#### [Data to process]
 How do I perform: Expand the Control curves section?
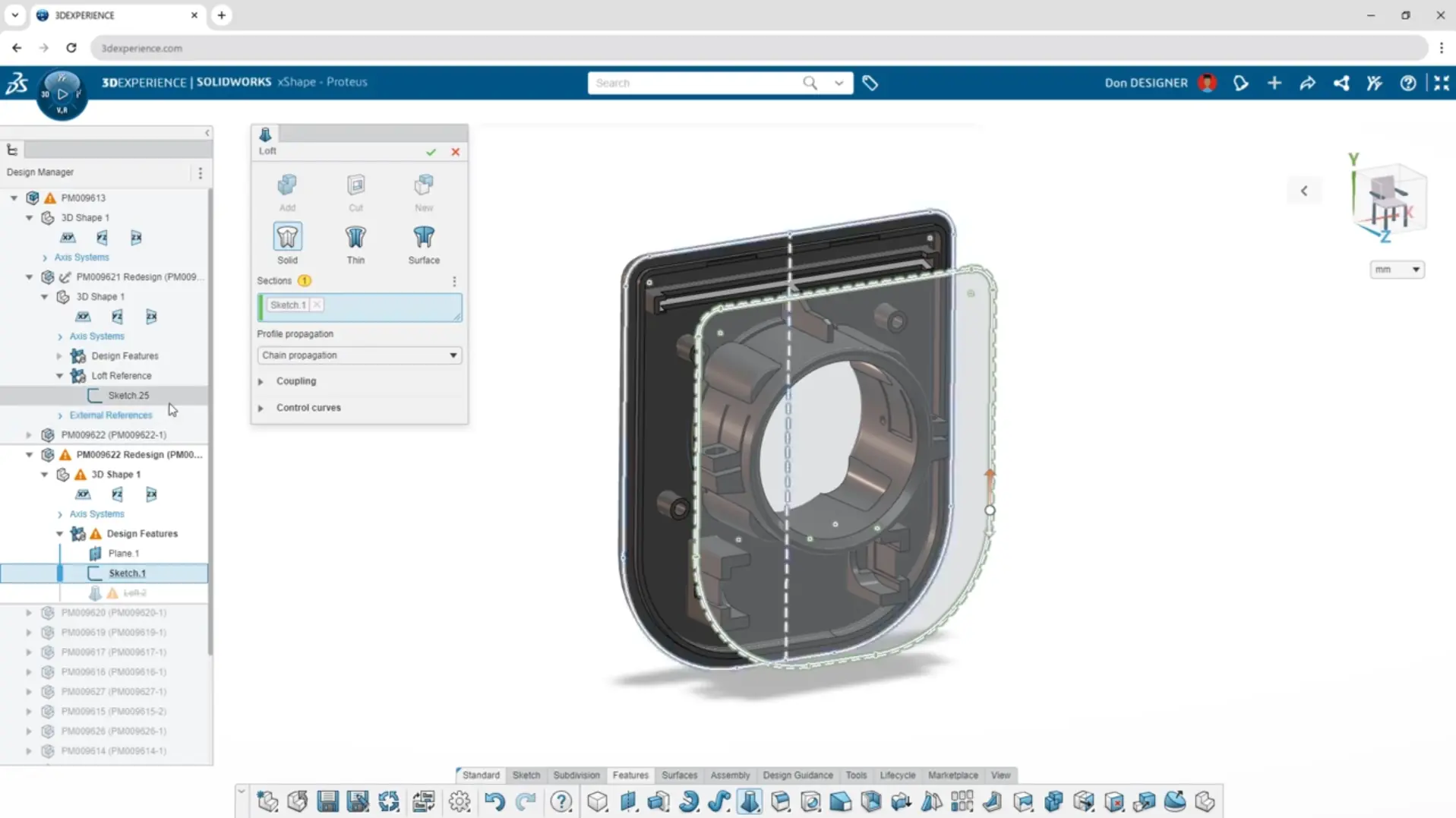pyautogui.click(x=261, y=408)
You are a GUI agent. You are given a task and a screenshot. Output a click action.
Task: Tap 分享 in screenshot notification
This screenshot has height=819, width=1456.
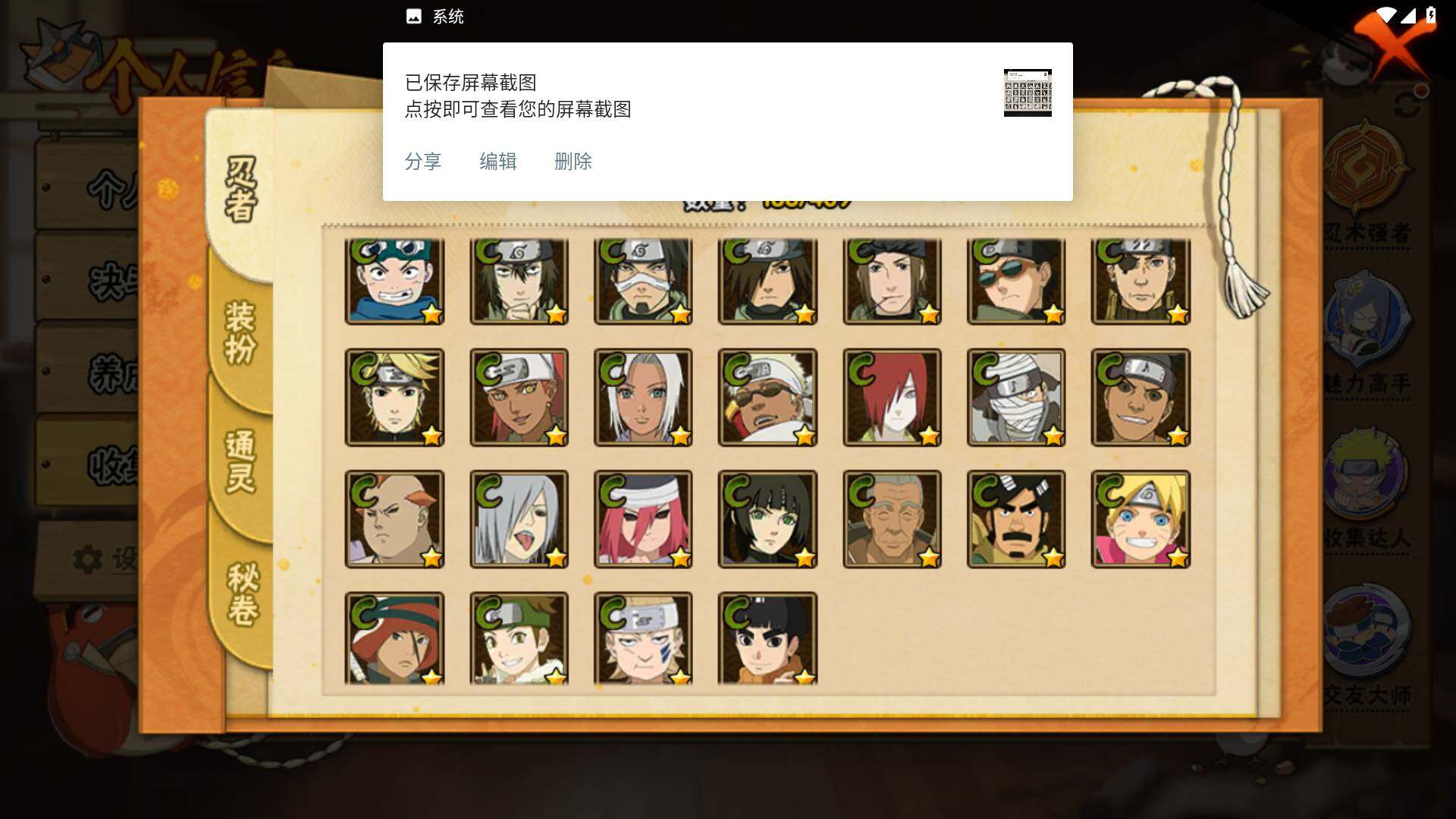click(423, 162)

#### [Problem to work on]
Text only, pictures out: give every record again as written.

#### [Solution below]
 How do I perform: Expand the Control curves section?
pyautogui.click(x=261, y=408)
You are a GUI agent. You are given a task and a screenshot. Output a click action.
Task: Tap 分享 in screenshot notification
This screenshot has height=819, width=1456.
click(423, 162)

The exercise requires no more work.